The empowerment the group leaders and the classes felt was palpable.  Students clearly could not believe a teacher was letting them choose what area they wanted to study.  Two classes didn't want me involved in the process at all.  Did I mind?  Nope, not at all.  Allowing kids to choose what they will study is a huge part of my project-based curriculum.  Was it easy to let go and not try to "engineer" who studied which topic?  It was surprisingly easy.  Next week we will begin research, students have their topics, and I have learned an important lesson about teaching leadership.  Weiden + Kennedy, the Portland advertising agency were right, "Just do it!"

Tuesday, October 12, 2010

What I Learned in School Today

There is a quote in my classroom.  It reads
Creativity is not just for the artist or the gifted.  It is for people.  It is a way of working, a way of thinking, a way of living.

Today, Nikki showed me she lives that quote.  Nikki is in an eighth grade media production class currently involved in creating movies based poems.  The poems were written by students NOT in the class.  The students in the class chose a poem to bring to life.  Nikki, in the midst of setting up her shot, was drawing stick figures on a rainbow.  She was using a dry erase marker.  Ever aware of resource use, I suggested she use a Sharpie which is considerably less expensive than a white board marker.  She replied she had CHOSEN the dry erase marker because she was going to have to erase the stick figures as she filmed.  Puzzled, I asked how she was going to erase the stick figures off the rainbow she had colored.  She explained she wasn't actually drawing on the rainbow, she had placed Scotch Magic tape on the rainbow and then demonstrated how easily the dry erase marker could be erased!  Truly inspired creativity!

Wednesday, October 6, 2010

Purring along

Today in class was the culmination of a series of terrific events.  Students have been working on short presentations.  The only requirements have been that presentations must not use paper and must be no longer than three minutes.  Early presentations were almost exclusively Powerpoints.  After each presentation, the class gave the group feedback about one improvement they might make and one part that worked well.  Kids were then regrouped for the next presentation.  Something amazing began to happen midway through the second presentation.  Creativity began to take over.  Skits began to appear.  Some kids used interviews to convey information.  This week, things really took off.
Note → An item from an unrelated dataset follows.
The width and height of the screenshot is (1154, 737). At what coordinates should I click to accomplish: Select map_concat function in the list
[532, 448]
Kids are given almost no class time to prepare presentations.  I invite them to collaborate at home via the tool of their choice such as Skype, texting , or e-mail.  Then, I give them ten minutes at the beginning of class to polish, edit, and practice.  Today, a couple of groups showed websites created using weebly.  Another couple of groups began using YouTube videos (one worked, one didn't.  Life in the seventh grade!)  A couple of groups used Keynote instead of Powerpoint.  One group used Google Docs.  One group used OpenOffice Impress. Hardware included a Samsung netbook, Lenovo ThinkPad, Apple MacBook Pro (new and old,) and an iPad.  Presentations became about content and presentation style, not hardware or software.  Tools were used interchangeably.  Kids had no problem switching between or using the tools.  Research and data presentation became more important than which tool a particular group was using.  It was cool!
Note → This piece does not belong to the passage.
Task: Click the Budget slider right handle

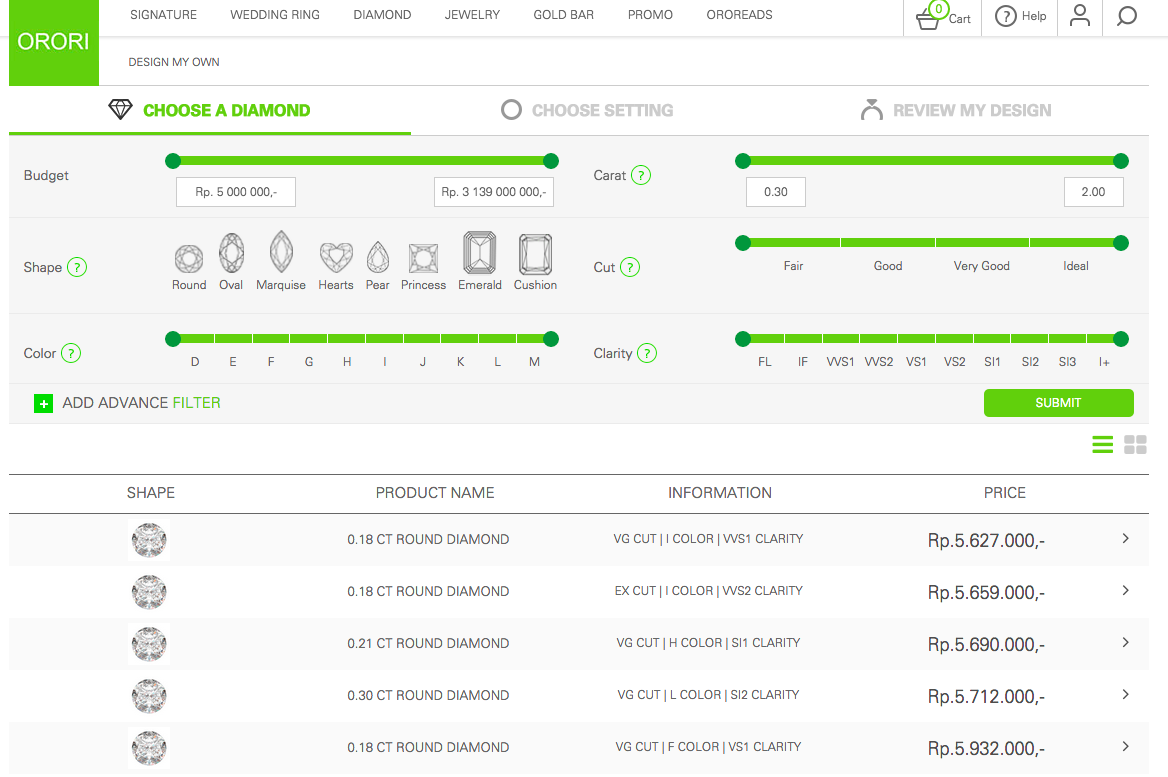Action: [x=550, y=161]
One tool that I added that helped all of the presentations was a KVM box.  Having two projector connections sped up time between presentations because 2 groups could set up at once.  Then, with the push of a button, kids could switch between two sources.  Turns out my IT department had a bunch of KVM boxes and cables left over from a server upgrade.  Presentations have never been so much fun.  Kids improved their skills on so many levels in so many ways.  Very exciting!